◆ TASK DESCRIPTION: Without leaving anything out, print every line of the data.

### GIVEN INFORMATION ###

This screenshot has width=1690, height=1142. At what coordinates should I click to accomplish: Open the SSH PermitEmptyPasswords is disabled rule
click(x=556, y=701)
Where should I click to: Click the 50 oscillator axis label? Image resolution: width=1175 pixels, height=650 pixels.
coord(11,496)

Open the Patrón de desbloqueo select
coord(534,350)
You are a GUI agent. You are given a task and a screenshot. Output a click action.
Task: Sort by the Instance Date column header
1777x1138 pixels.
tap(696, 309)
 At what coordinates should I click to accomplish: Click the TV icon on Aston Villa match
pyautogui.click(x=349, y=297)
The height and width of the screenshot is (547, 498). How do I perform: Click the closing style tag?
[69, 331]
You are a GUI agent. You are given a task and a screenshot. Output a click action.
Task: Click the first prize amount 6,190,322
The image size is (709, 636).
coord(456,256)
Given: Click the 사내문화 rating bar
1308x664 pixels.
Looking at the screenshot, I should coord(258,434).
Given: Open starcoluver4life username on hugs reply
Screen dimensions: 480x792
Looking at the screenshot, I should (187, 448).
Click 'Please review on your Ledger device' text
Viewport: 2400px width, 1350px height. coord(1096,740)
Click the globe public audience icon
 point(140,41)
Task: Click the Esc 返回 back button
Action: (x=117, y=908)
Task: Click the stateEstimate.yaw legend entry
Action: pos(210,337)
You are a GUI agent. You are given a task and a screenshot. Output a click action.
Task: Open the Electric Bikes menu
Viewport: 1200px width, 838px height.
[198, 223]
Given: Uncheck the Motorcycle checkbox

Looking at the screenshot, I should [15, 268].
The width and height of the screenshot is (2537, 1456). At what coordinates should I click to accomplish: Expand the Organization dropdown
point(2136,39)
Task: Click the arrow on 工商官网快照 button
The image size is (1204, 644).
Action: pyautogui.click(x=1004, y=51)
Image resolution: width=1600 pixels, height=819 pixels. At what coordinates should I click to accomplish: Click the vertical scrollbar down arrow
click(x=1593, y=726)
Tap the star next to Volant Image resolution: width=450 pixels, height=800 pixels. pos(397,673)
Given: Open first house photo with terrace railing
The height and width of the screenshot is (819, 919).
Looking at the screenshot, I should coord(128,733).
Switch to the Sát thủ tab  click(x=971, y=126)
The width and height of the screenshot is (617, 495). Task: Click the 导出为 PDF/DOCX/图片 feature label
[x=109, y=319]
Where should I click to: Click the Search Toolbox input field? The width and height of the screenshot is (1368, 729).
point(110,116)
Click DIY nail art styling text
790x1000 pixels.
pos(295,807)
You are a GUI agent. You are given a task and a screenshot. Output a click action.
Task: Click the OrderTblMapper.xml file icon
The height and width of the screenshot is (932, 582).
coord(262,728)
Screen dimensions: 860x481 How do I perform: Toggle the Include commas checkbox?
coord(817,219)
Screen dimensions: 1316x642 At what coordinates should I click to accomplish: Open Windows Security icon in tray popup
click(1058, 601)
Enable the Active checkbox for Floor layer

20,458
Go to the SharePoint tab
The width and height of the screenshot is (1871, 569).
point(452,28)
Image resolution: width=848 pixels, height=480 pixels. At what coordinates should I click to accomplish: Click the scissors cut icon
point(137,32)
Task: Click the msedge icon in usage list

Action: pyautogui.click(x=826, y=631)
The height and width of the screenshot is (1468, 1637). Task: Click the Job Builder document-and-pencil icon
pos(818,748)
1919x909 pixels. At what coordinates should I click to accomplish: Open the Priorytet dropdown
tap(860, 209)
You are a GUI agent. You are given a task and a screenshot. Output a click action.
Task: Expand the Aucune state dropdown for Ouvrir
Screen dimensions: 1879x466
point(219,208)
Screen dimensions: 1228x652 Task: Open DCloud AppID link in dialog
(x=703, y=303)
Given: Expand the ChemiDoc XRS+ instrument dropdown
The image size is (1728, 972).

###

◆ WRITTEN RESPONSE:
This screenshot has width=1690, height=1142. At what coordinates should I click to accomplish: Open the SSH PermitEmptyPasswords is disabled rule
click(x=556, y=701)
Where should I click to: Click the 50 oscillator axis label? Image resolution: width=1175 pixels, height=650 pixels.
coord(11,496)

Open the Patrón de desbloqueo select
coord(534,350)
You are a GUI agent. You are given a task and a screenshot. Output a click action.
Task: Sort by the Instance Date column header
1777x1138 pixels.
tap(696, 309)
 At what coordinates should I click to accomplish: Click the TV icon on Aston Villa match
pyautogui.click(x=349, y=297)
The height and width of the screenshot is (547, 498). How do I perform: Click the closing style tag?
[69, 331]
You are a GUI agent. You are given a task and a screenshot. Output a click action.
Task: Click the first prize amount 6,190,322
The image size is (709, 636).
coord(456,256)
Given: Click the 사내문화 rating bar
1308x664 pixels.
Looking at the screenshot, I should coord(258,434).
Given: Open starcoluver4life username on hugs reply
Screen dimensions: 480x792
Looking at the screenshot, I should (187, 448).
Click 'Please review on your Ledger device' text
Viewport: 2400px width, 1350px height. coord(1096,740)
Click the globe public audience icon
 point(140,41)
Task: Click the Esc 返回 back button
Action: (x=117, y=908)
Task: Click the stateEstimate.yaw legend entry
Action: pos(210,337)
You are a GUI agent. You are given a task and a screenshot. Output a click action.
Task: Open the Electric Bikes menu
Viewport: 1200px width, 838px height.
[198, 223]
Given: Uncheck the Motorcycle checkbox

Looking at the screenshot, I should [15, 268].
The width and height of the screenshot is (2537, 1456). At what coordinates should I click to accomplish: Expand the Organization dropdown
point(2136,39)
Task: Click the arrow on 工商官网快照 button
The image size is (1204, 644).
Action: pyautogui.click(x=1004, y=51)
Image resolution: width=1600 pixels, height=819 pixels. At what coordinates should I click to accomplish: Click the vertical scrollbar down arrow
click(x=1593, y=726)
Tap the star next to Volant Image resolution: width=450 pixels, height=800 pixels. pos(397,673)
Given: Open first house photo with terrace railing
The height and width of the screenshot is (819, 919).
Looking at the screenshot, I should coord(128,733).
Switch to the Sát thủ tab  click(x=971, y=126)
The width and height of the screenshot is (617, 495). Task: Click the 导出为 PDF/DOCX/图片 feature label
[x=109, y=319]
Where should I click to: Click the Search Toolbox input field? The width and height of the screenshot is (1368, 729).
point(110,116)
Click DIY nail art styling text
790x1000 pixels.
pos(295,807)
You are a GUI agent. You are given a task and a screenshot. Output a click action.
Task: Click the OrderTblMapper.xml file icon
The height and width of the screenshot is (932, 582).
coord(262,728)
Screen dimensions: 860x481 How do I perform: Toggle the Include commas checkbox?
coord(817,219)
Screen dimensions: 1316x642 At what coordinates should I click to accomplish: Open Windows Security icon in tray popup
click(1058, 601)
Enable the Active checkbox for Floor layer

20,458
Go to the SharePoint tab
The width and height of the screenshot is (1871, 569).
point(452,28)
Image resolution: width=848 pixels, height=480 pixels. At what coordinates should I click to accomplish: Click the scissors cut icon
point(137,32)
Task: Click the msedge icon in usage list

Action: pyautogui.click(x=826, y=631)
The height and width of the screenshot is (1468, 1637). Task: Click the Job Builder document-and-pencil icon
pos(818,748)
1919x909 pixels. At what coordinates should I click to accomplish: Open the Priorytet dropdown
tap(860, 209)
You are a GUI agent. You are given a task and a screenshot. Output a click action.
Task: Expand the Aucune state dropdown for Ouvrir
Screen dimensions: 1879x466
point(219,208)
Screen dimensions: 1228x652 Task: Open DCloud AppID link in dialog
(x=703, y=303)
Given: Expand the ChemiDoc XRS+ instrument dropdown
The image size is (1728, 972).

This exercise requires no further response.